J'ai un enfant au CM2, permettez-moi de vous faire une seule proposition. Tous les Ministres de l'Education nationale depuis plus de vingt ans nous disent que 15, 20, 25 % d'une classe d'âge, en sixième, ne sait ou pas lire ou pas écrire ou pas compter. Le constat est partagé.
Une proposition que vous avez votée tout à l'heure mais vous n'avez pas dit quand. En CE2, pourquoi ne pas faire un examen pour savoir qui sait lire écrire et compter. Pour ceux qui ne sauraient pas, en CM1, pendant les trois mois, qu'on leur apprenne de manière individualisée, à lire, écrire et compter, avant de demander aux maîtres d'aller à la Mairie, s'occuper de prévention routière, d'écologie, de sexualité ou de santé publique, tout simplement.
Concernant la laïcité, sur la question de la laïcité de l'enseignement public, qui doit répondre ? Est-ce au chef d'Etablissement de se déterminer au plus près du terrain ou bien est-ce à l'Etat, d'apporter une solution générale valable pour tous et partout ?
Alain Juppé a été le premier à oser soutenir qu'adapter le principe de laïcité aux circonstances, c'est accepter en réalité le risque d'une certaine dose de communautarisme. Il faut donner aux Français une règle générale d'application aisée, écartant le soupçon d'arbitraire. L'école de la République n'est pas un théâtre où les élèves seraient en droit de proclamer leurs convictions ou de paraître avec ostentation. Elle n'est pas un espace d'expression des identités. Un professeur n'a pas à savoir s'il a devant lui un Juif, un Musulman, un Catholique ou un Protestant, surtout s'il fait des cours d'Histoire.
Vous l'avez voté, un Code des valeurs de la République, un Code de la laïcité, et, s'il le faut, le Parlement devra donc prendre ses responsabilités.
Voilà, je termine avant de laisser la parole à Jean-Claude Gaudin. Nous avons peut-être trop dit que le temps des projets de société était passé. Ce qui est passé, c'est le temps des grandes utopies et des grandes idéologies. Ce qui est d'actualité, ce sont les projets partagés, collectifs, dont chacun se sent partie prenante.
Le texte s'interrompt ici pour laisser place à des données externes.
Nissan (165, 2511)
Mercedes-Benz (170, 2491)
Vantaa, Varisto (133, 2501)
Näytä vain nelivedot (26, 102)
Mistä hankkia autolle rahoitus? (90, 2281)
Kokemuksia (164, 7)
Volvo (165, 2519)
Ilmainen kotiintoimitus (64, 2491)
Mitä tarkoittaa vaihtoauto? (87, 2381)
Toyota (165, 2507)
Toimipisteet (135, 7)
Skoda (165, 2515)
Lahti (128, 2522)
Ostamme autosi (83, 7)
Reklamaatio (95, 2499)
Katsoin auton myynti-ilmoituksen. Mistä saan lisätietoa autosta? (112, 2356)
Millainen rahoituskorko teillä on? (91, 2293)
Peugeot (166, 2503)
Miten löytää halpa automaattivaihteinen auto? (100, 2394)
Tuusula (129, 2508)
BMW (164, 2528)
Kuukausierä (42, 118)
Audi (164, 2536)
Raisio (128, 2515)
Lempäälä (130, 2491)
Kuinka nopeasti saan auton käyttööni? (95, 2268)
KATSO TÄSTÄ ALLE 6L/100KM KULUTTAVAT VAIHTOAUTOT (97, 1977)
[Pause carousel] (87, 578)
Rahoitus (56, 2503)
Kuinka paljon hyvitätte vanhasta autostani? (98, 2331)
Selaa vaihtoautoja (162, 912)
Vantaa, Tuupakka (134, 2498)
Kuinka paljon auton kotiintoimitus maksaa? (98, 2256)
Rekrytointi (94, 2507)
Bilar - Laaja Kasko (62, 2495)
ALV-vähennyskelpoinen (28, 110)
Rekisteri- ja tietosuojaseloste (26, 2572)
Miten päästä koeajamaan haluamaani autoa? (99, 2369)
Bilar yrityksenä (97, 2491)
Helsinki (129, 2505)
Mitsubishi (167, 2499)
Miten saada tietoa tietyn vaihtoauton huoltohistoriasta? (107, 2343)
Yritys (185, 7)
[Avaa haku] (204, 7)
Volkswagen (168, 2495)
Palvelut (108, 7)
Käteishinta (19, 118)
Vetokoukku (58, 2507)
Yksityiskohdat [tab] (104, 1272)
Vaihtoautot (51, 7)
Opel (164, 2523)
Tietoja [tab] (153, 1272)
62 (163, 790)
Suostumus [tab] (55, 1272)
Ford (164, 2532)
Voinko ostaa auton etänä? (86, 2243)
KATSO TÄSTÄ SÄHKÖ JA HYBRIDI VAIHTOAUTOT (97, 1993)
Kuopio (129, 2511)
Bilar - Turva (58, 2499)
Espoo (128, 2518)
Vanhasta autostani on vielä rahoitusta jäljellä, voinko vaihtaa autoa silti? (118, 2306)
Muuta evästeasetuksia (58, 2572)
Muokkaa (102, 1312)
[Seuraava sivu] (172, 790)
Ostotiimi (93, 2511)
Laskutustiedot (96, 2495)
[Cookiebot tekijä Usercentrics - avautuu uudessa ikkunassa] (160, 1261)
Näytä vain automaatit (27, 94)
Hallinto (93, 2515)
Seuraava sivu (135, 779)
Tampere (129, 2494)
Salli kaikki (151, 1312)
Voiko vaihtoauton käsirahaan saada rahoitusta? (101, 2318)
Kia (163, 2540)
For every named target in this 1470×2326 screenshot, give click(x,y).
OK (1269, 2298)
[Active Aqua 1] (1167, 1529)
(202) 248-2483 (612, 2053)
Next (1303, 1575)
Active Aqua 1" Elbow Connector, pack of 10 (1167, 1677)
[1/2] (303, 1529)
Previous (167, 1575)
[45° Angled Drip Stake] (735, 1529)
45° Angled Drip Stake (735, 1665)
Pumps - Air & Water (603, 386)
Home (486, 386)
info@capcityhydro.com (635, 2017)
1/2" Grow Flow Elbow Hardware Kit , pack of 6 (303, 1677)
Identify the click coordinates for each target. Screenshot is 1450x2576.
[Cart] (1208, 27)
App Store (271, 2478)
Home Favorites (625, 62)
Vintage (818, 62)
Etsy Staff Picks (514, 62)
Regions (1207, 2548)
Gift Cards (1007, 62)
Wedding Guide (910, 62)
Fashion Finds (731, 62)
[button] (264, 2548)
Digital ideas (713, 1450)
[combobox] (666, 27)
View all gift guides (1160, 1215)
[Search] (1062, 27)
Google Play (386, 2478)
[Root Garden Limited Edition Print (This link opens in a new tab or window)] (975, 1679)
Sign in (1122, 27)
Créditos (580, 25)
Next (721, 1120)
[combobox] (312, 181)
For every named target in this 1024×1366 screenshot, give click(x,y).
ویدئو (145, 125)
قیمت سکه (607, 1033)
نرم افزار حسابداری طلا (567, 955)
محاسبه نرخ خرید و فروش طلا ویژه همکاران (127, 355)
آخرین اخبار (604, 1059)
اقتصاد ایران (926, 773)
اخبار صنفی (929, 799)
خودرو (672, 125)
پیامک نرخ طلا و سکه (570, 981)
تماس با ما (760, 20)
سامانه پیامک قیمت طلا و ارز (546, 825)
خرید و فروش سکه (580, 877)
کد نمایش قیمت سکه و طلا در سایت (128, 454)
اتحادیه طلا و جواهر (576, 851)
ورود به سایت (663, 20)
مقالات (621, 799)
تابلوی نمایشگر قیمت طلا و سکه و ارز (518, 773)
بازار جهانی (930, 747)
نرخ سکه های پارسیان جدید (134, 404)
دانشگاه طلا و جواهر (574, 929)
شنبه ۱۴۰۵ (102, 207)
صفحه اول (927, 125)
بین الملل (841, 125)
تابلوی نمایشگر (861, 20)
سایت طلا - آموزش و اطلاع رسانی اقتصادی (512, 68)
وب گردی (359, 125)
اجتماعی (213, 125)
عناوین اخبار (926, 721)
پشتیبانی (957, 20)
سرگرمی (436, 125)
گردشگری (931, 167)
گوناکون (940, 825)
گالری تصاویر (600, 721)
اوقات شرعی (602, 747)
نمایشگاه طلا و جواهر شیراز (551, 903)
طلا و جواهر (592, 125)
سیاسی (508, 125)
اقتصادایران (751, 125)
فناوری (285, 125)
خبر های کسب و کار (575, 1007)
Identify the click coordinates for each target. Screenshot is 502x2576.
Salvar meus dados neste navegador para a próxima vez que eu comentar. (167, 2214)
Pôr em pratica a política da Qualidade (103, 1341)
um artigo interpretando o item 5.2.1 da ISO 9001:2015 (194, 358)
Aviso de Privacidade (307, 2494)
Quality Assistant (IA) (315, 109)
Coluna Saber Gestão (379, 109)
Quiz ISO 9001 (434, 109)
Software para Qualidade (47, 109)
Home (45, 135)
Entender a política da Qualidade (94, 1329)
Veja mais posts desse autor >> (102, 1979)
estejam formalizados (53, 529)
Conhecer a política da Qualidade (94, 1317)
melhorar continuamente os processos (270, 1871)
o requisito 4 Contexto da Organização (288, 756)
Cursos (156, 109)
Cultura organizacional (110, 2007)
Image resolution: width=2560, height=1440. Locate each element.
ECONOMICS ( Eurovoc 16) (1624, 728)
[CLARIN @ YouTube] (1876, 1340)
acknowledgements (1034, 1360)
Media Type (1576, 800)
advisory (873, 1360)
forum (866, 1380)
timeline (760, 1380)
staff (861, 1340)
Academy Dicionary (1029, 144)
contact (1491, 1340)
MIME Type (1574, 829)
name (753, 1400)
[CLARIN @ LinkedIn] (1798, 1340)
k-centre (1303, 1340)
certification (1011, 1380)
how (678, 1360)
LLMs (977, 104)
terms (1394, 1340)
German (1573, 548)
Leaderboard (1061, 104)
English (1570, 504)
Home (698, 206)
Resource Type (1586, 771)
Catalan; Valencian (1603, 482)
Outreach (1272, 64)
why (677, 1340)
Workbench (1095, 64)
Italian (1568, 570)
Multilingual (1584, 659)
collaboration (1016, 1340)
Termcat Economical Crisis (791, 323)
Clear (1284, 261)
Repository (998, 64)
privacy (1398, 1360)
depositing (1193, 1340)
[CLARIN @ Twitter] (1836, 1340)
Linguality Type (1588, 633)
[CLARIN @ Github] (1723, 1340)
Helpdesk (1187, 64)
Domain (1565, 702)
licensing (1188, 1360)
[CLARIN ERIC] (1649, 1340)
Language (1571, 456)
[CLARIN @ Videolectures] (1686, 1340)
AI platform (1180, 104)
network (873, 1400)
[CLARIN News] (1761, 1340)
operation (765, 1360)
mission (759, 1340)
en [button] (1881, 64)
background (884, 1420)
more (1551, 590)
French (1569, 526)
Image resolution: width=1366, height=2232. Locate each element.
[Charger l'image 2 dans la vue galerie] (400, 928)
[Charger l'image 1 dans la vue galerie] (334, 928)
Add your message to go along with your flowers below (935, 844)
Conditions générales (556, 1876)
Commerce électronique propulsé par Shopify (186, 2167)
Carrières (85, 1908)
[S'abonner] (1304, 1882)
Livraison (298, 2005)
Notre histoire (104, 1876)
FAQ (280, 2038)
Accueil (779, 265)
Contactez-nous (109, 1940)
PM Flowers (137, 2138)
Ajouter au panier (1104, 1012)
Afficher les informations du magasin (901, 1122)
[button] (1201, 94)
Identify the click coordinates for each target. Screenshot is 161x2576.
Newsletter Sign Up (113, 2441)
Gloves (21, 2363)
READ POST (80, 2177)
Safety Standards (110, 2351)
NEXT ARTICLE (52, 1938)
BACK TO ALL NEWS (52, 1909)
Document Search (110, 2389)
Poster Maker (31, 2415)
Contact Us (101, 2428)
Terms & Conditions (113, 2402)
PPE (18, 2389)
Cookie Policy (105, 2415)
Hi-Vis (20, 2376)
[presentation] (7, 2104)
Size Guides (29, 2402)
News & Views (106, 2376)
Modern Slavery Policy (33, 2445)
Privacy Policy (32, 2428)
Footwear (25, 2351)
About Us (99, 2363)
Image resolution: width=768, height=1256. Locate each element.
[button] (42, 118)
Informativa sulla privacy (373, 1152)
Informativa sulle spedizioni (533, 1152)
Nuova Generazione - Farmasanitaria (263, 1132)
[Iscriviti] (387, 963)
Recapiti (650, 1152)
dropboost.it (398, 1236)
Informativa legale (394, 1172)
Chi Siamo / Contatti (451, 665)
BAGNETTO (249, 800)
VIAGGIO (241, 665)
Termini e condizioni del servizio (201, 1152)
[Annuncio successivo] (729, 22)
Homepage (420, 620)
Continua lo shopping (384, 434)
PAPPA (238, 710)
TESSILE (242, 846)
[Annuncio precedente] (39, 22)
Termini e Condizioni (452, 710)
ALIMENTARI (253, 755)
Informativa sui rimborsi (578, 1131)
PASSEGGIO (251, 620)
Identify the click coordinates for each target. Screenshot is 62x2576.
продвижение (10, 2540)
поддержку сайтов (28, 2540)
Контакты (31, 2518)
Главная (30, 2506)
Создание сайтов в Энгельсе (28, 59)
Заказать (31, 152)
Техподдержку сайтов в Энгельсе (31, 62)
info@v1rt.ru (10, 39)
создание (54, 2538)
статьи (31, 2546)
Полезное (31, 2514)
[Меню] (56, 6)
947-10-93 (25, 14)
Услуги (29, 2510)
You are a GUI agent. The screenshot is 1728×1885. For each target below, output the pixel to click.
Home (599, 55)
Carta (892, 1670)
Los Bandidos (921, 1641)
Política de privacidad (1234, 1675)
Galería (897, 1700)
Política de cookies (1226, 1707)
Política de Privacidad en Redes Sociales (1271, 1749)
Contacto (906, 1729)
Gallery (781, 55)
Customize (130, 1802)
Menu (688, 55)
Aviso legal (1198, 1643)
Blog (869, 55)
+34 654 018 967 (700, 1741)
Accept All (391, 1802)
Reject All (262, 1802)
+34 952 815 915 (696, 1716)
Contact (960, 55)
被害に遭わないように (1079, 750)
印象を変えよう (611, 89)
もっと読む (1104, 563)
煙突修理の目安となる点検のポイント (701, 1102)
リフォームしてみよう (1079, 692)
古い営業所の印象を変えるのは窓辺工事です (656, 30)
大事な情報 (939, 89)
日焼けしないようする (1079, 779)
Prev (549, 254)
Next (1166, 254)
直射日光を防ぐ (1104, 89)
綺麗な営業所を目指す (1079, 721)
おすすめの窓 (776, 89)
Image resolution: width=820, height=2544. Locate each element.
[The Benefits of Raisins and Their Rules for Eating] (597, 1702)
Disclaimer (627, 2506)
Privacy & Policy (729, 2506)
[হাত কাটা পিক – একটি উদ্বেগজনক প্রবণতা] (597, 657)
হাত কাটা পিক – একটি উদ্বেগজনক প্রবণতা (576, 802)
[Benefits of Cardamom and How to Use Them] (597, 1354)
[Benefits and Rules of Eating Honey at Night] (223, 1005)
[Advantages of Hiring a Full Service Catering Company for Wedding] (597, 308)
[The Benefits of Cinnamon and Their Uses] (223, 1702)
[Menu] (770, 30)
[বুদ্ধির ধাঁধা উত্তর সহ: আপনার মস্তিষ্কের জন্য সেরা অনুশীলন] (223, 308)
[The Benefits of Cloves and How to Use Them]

Je ne crois pas que la politique doive rêver le monde et faire rêver les gens mais je crois que la politique est faite pour donner l'espérance. Nous ne pouvons pas nous contenter de dire comme Monsieur Jospin, il nous faut humaniser sans jamais expliquer ce que cela signifie. Nous ne pouvons pas nous contenter de dire, il nous faut faire l'Europe sans jamais expliquer quelle Europe nous voulons. Nous ne pouvons pas nous contenter d'invoquer sans cesse la République sans jamais expliquer quelle République nous voulons. Nous ne pouvons pas continuer de nous référer à une certaine idée de l'Homme sans dire de quelle idée il s'agit et quelles conséquences nous en tirons dans notre politique.
Quand le Général de Gaulle parlait d'une certaine idée de la France, tout le monde savait ce que cela voulait dire. Quand Robert Schumann et Jean Monnet parlaient de leur vision de la construction européenne, tout le monde savait de quelle Europe ils parlaient.
Quand de nouveau nous pourrons parler d'une certaine idée de la France et de l'Europe et que chacun comprendra de quoi nous parlons, nous aurons rendu à la politique sa dignité.
Voilà mes chers amis, la tâche immense mais exaltante qui est la nôtre. Quand je vous vois réunis ici, quand je vois votre ardeur, votre courage dans la difficulté, votre dévouement à la cause qui nous rassemble, autour d'Alain Juppé, je sais, oui je sais, que nous réussirons.